### Records supplied
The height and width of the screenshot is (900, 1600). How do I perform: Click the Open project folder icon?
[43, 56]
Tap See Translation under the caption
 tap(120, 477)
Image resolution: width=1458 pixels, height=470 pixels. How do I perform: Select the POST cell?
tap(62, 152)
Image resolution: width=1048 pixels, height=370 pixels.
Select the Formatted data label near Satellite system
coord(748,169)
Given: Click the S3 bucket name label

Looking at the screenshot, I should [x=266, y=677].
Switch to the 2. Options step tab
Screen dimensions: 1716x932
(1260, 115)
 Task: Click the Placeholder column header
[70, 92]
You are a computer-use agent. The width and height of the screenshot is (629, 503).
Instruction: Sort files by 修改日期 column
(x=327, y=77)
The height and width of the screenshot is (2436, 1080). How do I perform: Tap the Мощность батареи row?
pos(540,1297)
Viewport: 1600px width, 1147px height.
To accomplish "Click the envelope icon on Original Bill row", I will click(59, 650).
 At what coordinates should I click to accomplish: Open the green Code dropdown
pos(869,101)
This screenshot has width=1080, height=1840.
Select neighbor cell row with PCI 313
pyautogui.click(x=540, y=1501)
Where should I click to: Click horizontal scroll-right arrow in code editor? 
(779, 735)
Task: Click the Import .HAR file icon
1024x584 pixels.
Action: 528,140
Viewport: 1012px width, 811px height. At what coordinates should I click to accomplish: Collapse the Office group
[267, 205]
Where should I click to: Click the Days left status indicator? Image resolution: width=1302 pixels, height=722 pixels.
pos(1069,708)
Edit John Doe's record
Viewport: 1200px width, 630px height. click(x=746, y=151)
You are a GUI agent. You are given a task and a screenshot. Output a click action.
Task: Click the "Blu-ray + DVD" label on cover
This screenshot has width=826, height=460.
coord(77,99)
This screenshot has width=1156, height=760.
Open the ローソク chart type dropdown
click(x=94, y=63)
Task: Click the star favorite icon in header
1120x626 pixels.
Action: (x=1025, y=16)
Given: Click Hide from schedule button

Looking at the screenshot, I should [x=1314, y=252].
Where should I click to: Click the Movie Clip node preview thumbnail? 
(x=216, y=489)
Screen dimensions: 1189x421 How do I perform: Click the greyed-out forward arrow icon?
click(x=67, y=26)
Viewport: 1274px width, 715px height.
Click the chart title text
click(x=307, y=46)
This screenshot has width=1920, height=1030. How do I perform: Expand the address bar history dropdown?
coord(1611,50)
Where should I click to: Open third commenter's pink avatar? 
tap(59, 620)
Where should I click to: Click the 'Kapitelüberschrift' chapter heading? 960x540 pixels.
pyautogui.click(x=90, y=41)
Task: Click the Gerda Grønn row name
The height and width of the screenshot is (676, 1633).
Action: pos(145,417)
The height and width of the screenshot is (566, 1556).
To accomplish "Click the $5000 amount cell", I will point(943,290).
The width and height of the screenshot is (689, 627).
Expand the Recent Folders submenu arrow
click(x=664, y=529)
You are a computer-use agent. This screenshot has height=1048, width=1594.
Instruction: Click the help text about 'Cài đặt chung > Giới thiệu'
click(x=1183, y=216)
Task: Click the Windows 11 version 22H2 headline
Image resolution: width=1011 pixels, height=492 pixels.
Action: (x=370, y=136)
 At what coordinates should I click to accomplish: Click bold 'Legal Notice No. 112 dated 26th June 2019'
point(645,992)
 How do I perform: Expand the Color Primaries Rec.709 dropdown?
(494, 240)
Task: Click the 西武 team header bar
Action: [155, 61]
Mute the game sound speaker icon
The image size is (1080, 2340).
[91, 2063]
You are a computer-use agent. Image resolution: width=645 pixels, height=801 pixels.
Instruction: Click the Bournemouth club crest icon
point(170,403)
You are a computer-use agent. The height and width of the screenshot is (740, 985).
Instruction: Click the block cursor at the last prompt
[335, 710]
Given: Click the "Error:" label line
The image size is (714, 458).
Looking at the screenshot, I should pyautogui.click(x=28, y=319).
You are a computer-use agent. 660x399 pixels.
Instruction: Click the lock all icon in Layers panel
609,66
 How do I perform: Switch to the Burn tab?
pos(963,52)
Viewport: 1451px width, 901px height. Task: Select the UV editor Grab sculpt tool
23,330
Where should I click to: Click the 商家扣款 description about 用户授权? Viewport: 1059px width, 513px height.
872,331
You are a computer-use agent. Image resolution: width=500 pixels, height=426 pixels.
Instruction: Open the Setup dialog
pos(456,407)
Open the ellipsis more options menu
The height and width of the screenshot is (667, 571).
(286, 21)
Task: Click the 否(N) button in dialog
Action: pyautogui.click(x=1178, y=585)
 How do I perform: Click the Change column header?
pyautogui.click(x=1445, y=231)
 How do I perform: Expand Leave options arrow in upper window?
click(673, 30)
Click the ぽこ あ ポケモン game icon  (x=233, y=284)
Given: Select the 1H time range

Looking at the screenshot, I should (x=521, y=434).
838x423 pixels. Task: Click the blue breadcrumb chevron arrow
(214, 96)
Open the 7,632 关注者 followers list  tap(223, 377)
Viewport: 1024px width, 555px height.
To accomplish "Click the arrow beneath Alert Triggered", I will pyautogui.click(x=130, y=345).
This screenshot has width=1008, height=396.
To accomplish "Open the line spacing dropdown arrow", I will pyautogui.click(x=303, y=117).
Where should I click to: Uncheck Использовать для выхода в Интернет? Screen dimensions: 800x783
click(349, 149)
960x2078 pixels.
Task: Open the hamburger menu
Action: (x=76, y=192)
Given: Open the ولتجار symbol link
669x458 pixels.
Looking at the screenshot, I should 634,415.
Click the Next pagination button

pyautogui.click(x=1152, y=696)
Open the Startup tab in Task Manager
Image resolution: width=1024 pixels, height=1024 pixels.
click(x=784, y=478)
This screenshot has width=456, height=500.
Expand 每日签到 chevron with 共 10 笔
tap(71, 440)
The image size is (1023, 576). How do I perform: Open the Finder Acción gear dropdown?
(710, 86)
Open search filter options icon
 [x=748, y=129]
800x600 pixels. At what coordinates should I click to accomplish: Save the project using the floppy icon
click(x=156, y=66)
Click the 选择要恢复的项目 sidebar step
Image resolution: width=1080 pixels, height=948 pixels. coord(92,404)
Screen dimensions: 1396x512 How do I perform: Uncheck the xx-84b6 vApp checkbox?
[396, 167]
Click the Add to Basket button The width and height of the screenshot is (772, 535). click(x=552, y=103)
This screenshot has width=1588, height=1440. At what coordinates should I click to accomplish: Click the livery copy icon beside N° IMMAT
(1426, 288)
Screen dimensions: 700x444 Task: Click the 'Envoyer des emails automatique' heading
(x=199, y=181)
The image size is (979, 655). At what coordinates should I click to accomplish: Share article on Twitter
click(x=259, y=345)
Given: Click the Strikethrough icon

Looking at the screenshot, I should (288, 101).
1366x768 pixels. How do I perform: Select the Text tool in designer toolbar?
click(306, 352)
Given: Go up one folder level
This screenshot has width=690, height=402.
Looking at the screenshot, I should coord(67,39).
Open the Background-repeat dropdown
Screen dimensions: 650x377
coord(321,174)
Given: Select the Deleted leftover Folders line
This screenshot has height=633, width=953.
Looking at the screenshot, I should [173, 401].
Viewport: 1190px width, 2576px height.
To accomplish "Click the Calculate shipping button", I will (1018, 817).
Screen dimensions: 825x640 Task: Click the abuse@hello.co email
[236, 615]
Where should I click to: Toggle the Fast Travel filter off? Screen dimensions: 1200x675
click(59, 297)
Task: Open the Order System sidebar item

### Requirement
Write the whole listing out again exactly.

### Task solution
The height and width of the screenshot is (900, 1600). How do I perform: Click the Open project folder icon?
[43, 56]
Tap See Translation under the caption
 tap(120, 477)
Image resolution: width=1458 pixels, height=470 pixels. How do I perform: Select the POST cell?
tap(62, 152)
Image resolution: width=1048 pixels, height=370 pixels.
Select the Formatted data label near Satellite system
coord(748,169)
Given: Click the S3 bucket name label

Looking at the screenshot, I should [x=266, y=677].
Switch to the 2. Options step tab
Screen dimensions: 1716x932
(1260, 115)
 Task: Click the Placeholder column header
[70, 92]
You are a computer-use agent. The width and height of the screenshot is (629, 503).
Instruction: Sort files by 修改日期 column
(x=327, y=77)
The height and width of the screenshot is (2436, 1080). How do I perform: Tap the Мощность батареи row?
pos(540,1297)
Viewport: 1600px width, 1147px height.
To accomplish "Click the envelope icon on Original Bill row", I will click(59, 650).
 At what coordinates should I click to accomplish: Open the green Code dropdown
pos(869,101)
This screenshot has width=1080, height=1840.
Select neighbor cell row with PCI 313
pyautogui.click(x=540, y=1501)
Where should I click to: Click horizontal scroll-right arrow in code editor? 
(779, 735)
Task: Click the Import .HAR file icon
1024x584 pixels.
Action: 528,140
Viewport: 1012px width, 811px height. At what coordinates should I click to accomplish: Collapse the Office group
[267, 205]
Where should I click to: Click the Days left status indicator? Image resolution: width=1302 pixels, height=722 pixels.
pos(1069,708)
Edit John Doe's record
Viewport: 1200px width, 630px height. click(x=746, y=151)
You are a GUI agent. You are given a task and a screenshot. Output a click action.
Task: Click the "Blu-ray + DVD" label on cover
This screenshot has width=826, height=460.
coord(77,99)
This screenshot has width=1156, height=760.
Open the ローソク chart type dropdown
click(x=94, y=63)
Task: Click the star favorite icon in header
1120x626 pixels.
Action: (x=1025, y=16)
Given: Click Hide from schedule button

Looking at the screenshot, I should [x=1314, y=252].
Where should I click to: Click the Movie Clip node preview thumbnail? 
(x=216, y=489)
Screen dimensions: 1189x421 How do I perform: Click the greyed-out forward arrow icon?
click(x=67, y=26)
Viewport: 1274px width, 715px height.
Click the chart title text
click(x=307, y=46)
This screenshot has width=1920, height=1030. How do I perform: Expand the address bar history dropdown?
coord(1611,50)
Where should I click to: Open third commenter's pink avatar? 
tap(59, 620)
Where should I click to: Click the 'Kapitelüberschrift' chapter heading? 960x540 pixels.
pyautogui.click(x=90, y=41)
Task: Click the Gerda Grønn row name
The height and width of the screenshot is (676, 1633).
Action: pos(145,417)
The height and width of the screenshot is (566, 1556).
To accomplish "Click the $5000 amount cell", I will point(943,290).
The width and height of the screenshot is (689, 627).
Expand the Recent Folders submenu arrow
click(x=664, y=529)
You are a computer-use agent. This screenshot has height=1048, width=1594.
Instruction: Click the help text about 'Cài đặt chung > Giới thiệu'
click(x=1183, y=216)
Task: Click the Windows 11 version 22H2 headline
Image resolution: width=1011 pixels, height=492 pixels.
Action: (x=370, y=136)
 At what coordinates should I click to accomplish: Click bold 'Legal Notice No. 112 dated 26th June 2019'
point(645,992)
 How do I perform: Expand the Color Primaries Rec.709 dropdown?
(494, 240)
Task: Click the 西武 team header bar
Action: [155, 61]
Mute the game sound speaker icon
The image size is (1080, 2340).
[91, 2063]
You are a computer-use agent. Image resolution: width=645 pixels, height=801 pixels.
Instruction: Click the Bournemouth club crest icon
point(170,403)
You are a computer-use agent. The height and width of the screenshot is (740, 985).
Instruction: Click the block cursor at the last prompt
[335, 710]
Given: Click the "Error:" label line
The image size is (714, 458).
Looking at the screenshot, I should pyautogui.click(x=28, y=319).
You are a computer-use agent. 660x399 pixels.
Instruction: Click the lock all icon in Layers panel
609,66
 How do I perform: Switch to the Burn tab?
pos(963,52)
Viewport: 1451px width, 901px height. Task: Select the UV editor Grab sculpt tool
23,330
Where should I click to: Click the 商家扣款 description about 用户授权? Viewport: 1059px width, 513px height.
872,331
You are a computer-use agent. Image resolution: width=500 pixels, height=426 pixels.
Instruction: Open the Setup dialog
pos(456,407)
Open the ellipsis more options menu
The height and width of the screenshot is (667, 571).
(286, 21)
Task: Click the 否(N) button in dialog
Action: pyautogui.click(x=1178, y=585)
 How do I perform: Click the Change column header?
pyautogui.click(x=1445, y=231)
 How do I perform: Expand Leave options arrow in upper window?
click(673, 30)
Click the ぽこ あ ポケモン game icon  (x=233, y=284)
Given: Select the 1H time range

Looking at the screenshot, I should (x=521, y=434).
838x423 pixels. Task: Click the blue breadcrumb chevron arrow
(214, 96)
Open the 7,632 关注者 followers list  tap(223, 377)
Viewport: 1024px width, 555px height.
To accomplish "Click the arrow beneath Alert Triggered", I will pyautogui.click(x=130, y=345).
This screenshot has width=1008, height=396.
To accomplish "Open the line spacing dropdown arrow", I will pyautogui.click(x=303, y=117).
Where should I click to: Uncheck Использовать для выхода в Интернет? Screen dimensions: 800x783
click(349, 149)
960x2078 pixels.
Task: Open the hamburger menu
Action: (x=76, y=192)
Given: Open the ولتجار symbol link
669x458 pixels.
Looking at the screenshot, I should 634,415.
Click the Next pagination button

pyautogui.click(x=1152, y=696)
Open the Startup tab in Task Manager
Image resolution: width=1024 pixels, height=1024 pixels.
click(x=784, y=478)
This screenshot has width=456, height=500.
Expand 每日签到 chevron with 共 10 笔
tap(71, 440)
The image size is (1023, 576). How do I perform: Open the Finder Acción gear dropdown?
(710, 86)
Open search filter options icon
 [x=748, y=129]
800x600 pixels. At what coordinates should I click to accomplish: Save the project using the floppy icon
click(x=156, y=66)
Click the 选择要恢复的项目 sidebar step
Image resolution: width=1080 pixels, height=948 pixels. coord(92,404)
Screen dimensions: 1396x512 How do I perform: Uncheck the xx-84b6 vApp checkbox?
[396, 167]
Click the Add to Basket button The width and height of the screenshot is (772, 535). click(x=552, y=103)
This screenshot has width=1588, height=1440. At what coordinates should I click to accomplish: Click the livery copy icon beside N° IMMAT
(1426, 288)
Screen dimensions: 700x444 Task: Click the 'Envoyer des emails automatique' heading
(x=199, y=181)
The image size is (979, 655). At what coordinates should I click to accomplish: Share article on Twitter
click(x=259, y=345)
Given: Click the Strikethrough icon

Looking at the screenshot, I should (288, 101).
1366x768 pixels. How do I perform: Select the Text tool in designer toolbar?
click(306, 352)
Given: Go up one folder level
This screenshot has width=690, height=402.
Looking at the screenshot, I should coord(67,39).
Open the Background-repeat dropdown
Screen dimensions: 650x377
coord(321,174)
Given: Select the Deleted leftover Folders line
This screenshot has height=633, width=953.
Looking at the screenshot, I should [173, 401].
Viewport: 1190px width, 2576px height.
To accomplish "Click the Calculate shipping button", I will (1018, 817).
Screen dimensions: 825x640 Task: Click the abuse@hello.co email
[236, 615]
Where should I click to: Toggle the Fast Travel filter off? Screen dimensions: 1200x675
click(59, 297)
Task: Open the Order System sidebar item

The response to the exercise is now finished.